Records to use.
-----

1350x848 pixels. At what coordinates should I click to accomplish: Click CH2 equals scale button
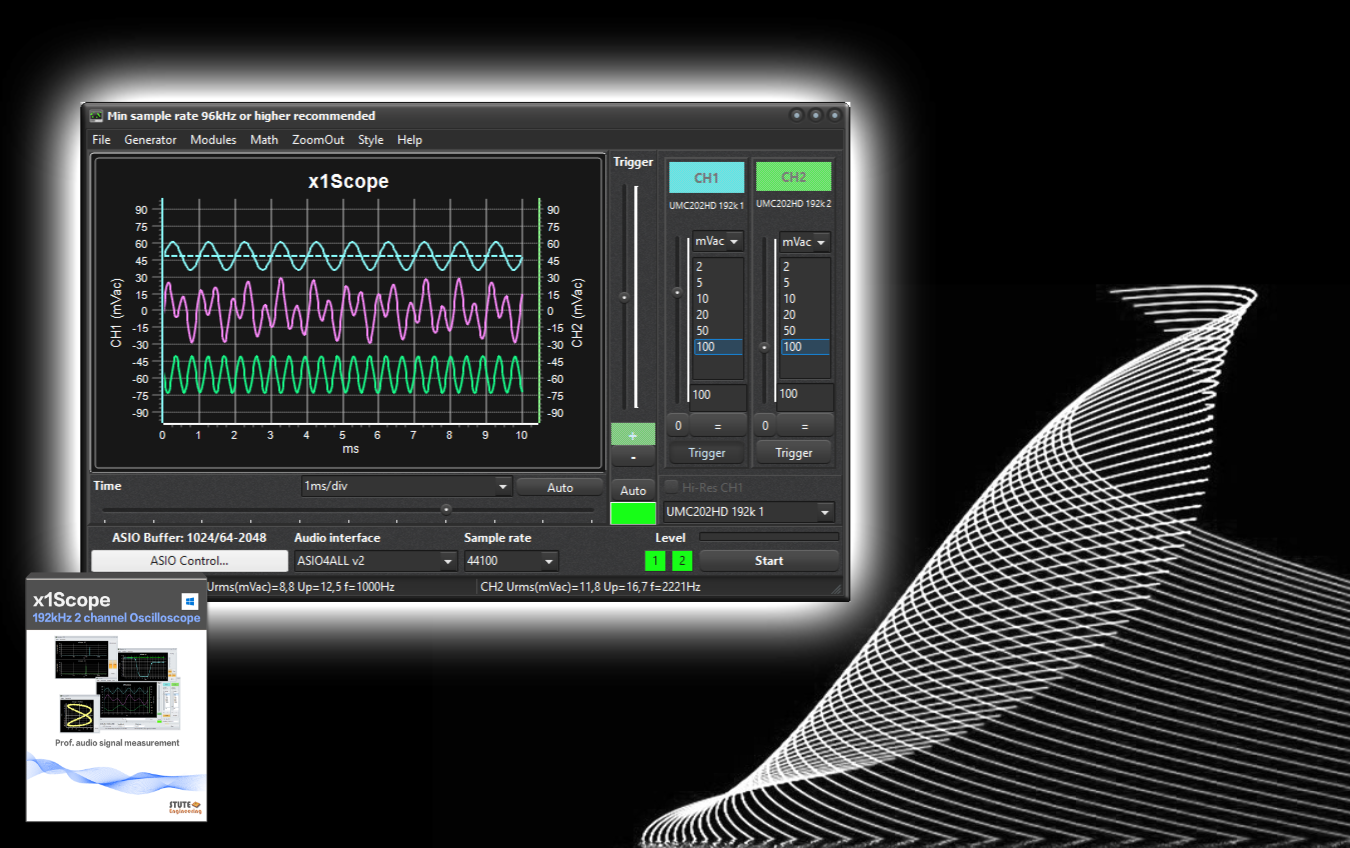804,426
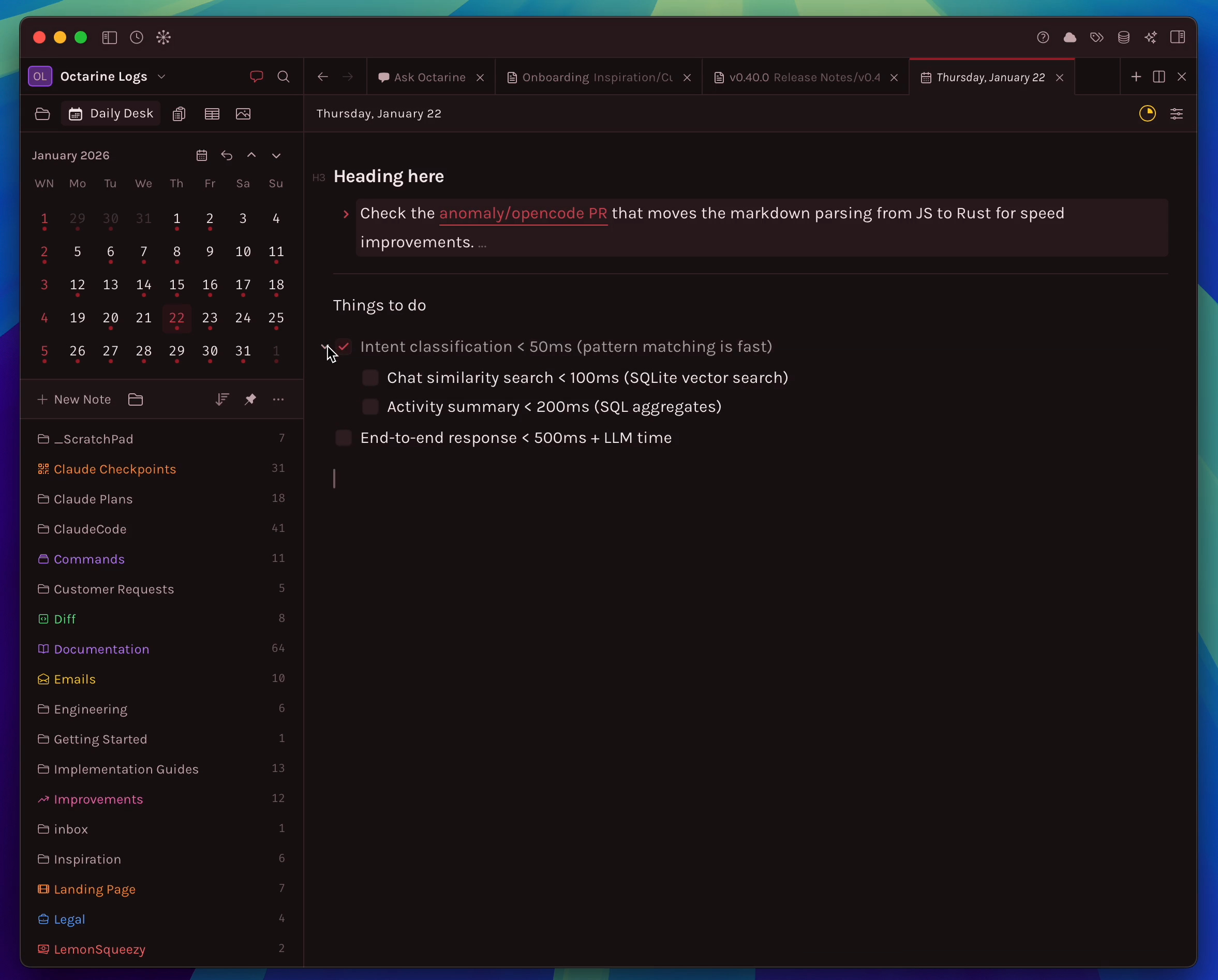Screen dimensions: 1218x980
Task: Open the Octarine Logs workspace dropdown
Action: pos(161,76)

-----

Reproduce every one of the entries above word for word, and leave the pictures out.

Exercise solution.
1350x848 pixels. At what coordinates should I click to accomplish: Click CH2 equals scale button
804,426
Screen dimensions: 1218x980
Task: Open the Octarine Logs workspace dropdown
Action: pos(161,76)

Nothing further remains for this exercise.